As is well known, the internet and I are in the midst of a 12-year love affair (surpassed in duration only by my Care Bear - and, uh, my parents), but I related to this passage from The Observer’s Tim Adams:
Lee Siegel, meanwhile, author of Against the Machine: Being Human in the Age of the Electronic Mob, extends this argument into an entertaining and sustained rant against the imprisoning internet and the rhetoric of “blogfascism”.
“In the pre-internet age…,” he observes, “there came a moment when you turned off the TV or the stereo, or put down the book or magazine… You stopped doing culture and you withdrew — or advanced — into your solitude. You used the phone. You went for a walk. You went to the corner bar for a drink. You made love… You wrote a letter.
“Now, more often than not, you go to the computer and online. There you log on to a social networking site, make an entry on your blog, buy something, try to meet a romantic partner… You might send an email, but no one ever just sends an email. Every online activity leads to another online activity…”
Siegel exaggerates for effect maybe, but any one of us who spends a large part of his or her day – for work and leisure – in front of a screen will recognise at least the contours of that behaviour. Your computer invites habitual usage, from email to bookmarked sites, to Twitter followers, to YouTube favourites, and it is a circular rather than a linear progress; if you plotted your history folder I’m guessing you would discover it was not about narrative, but repetition. This circumnavigation of our familiar haunts may suggest exploration, or at least the possibility of it, but there is a compulsive sameness to the quality of the experience. Some of this has to do with the computer’s illusion of constant novelty (constantly disappointed), some of it has to do with its inbuilt solipsism, its anti-social quality, which can give rise to that mean-spirited tone of generally anonymous debate and comment that the New Yorker writer David Denby has recently dismissed as “snark”.
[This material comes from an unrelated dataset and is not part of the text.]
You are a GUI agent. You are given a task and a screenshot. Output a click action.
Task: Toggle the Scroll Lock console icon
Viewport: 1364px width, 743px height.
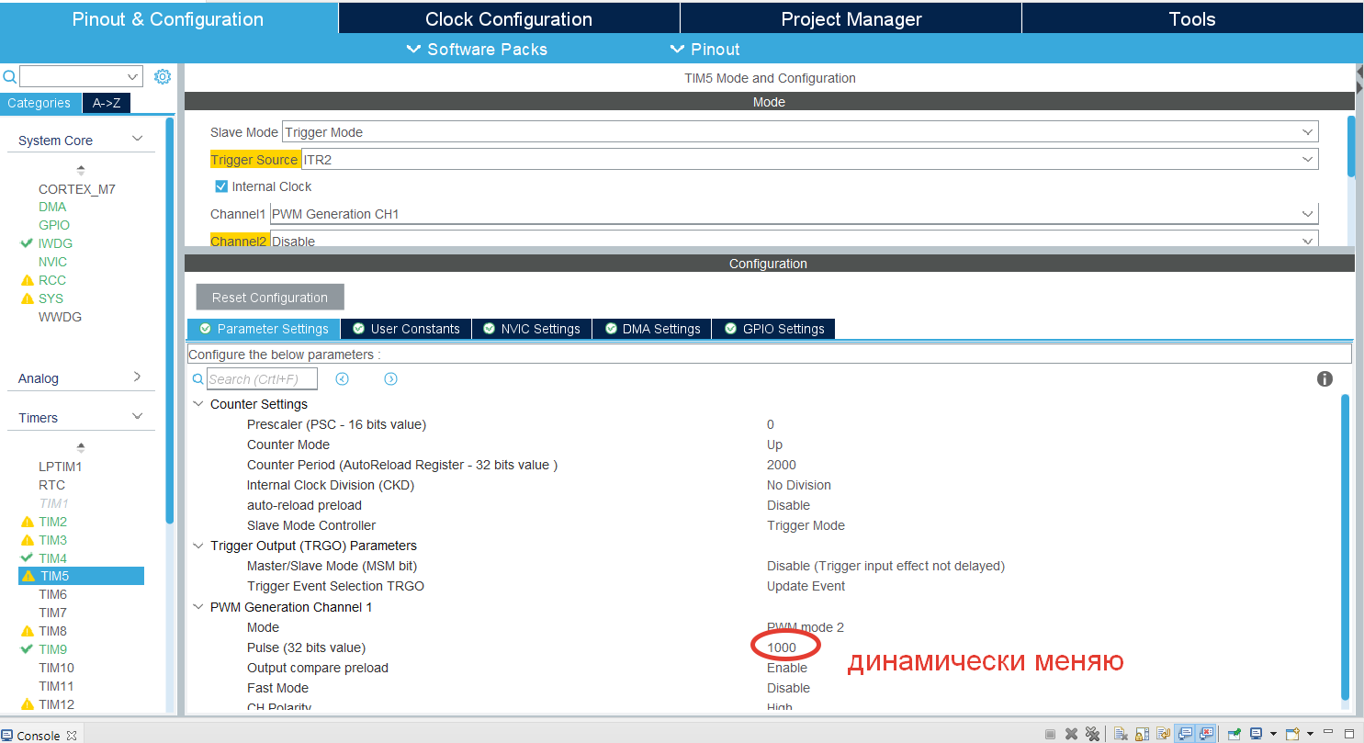1142,734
Some of the language makes me cringe - “blogfascism”? - but it’s true: for an increasing proportion of people, it’s difficult to ever switch the internet and its possibilities off. There’s always new information, new responses, new -it must be acknowledged - possibilities for validation (a Twitter @reply, a Facebook comment, an email, a ‘like’).
Even when I travel, I return to the comforting arms of the internet at least once a day: in the morning or in the evening. My excuse, contrary to the remarks above, is that it’s my time for introspection, a chance to get down all the thoughts and experiences of the day that just passed so I can dedicate myself fully to the next one.
The longest I’ve spent without the internet in the past… decade, I think, was five days in central Australia in September. I lost coverage, but my sleeping patterns changed noticably - all of a sudden, I wantd to go to sleep at 10pm.
That said, as soon as I got my coverage back I was all, “excuse me, I need to have a date with my email,” and chuckling and marvelling over the news of the week that had just passed. And that also said, I don’t think I’d be particularly gifted at the art of solitude even if the internet didn’t exist.
What do you think? How has the internet impacted your capacity for solitude?
i feel sad after spending too much time on the internet because i feel like i’ve just had a void in my time…and doing...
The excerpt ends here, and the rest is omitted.